■ Exercise directions: Set down the records below in full, exactly as they read.

■ Exercise material:

- Opening Delimiter -

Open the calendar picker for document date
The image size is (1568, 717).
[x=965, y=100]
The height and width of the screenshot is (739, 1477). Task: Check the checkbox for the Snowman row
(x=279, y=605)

- Closing Delimiter -

■ Problem solution:
Open the calendar picker for document date
The image size is (1568, 717).
[x=965, y=100]
The height and width of the screenshot is (739, 1477). Task: Check the checkbox for the Snowman row
(x=279, y=605)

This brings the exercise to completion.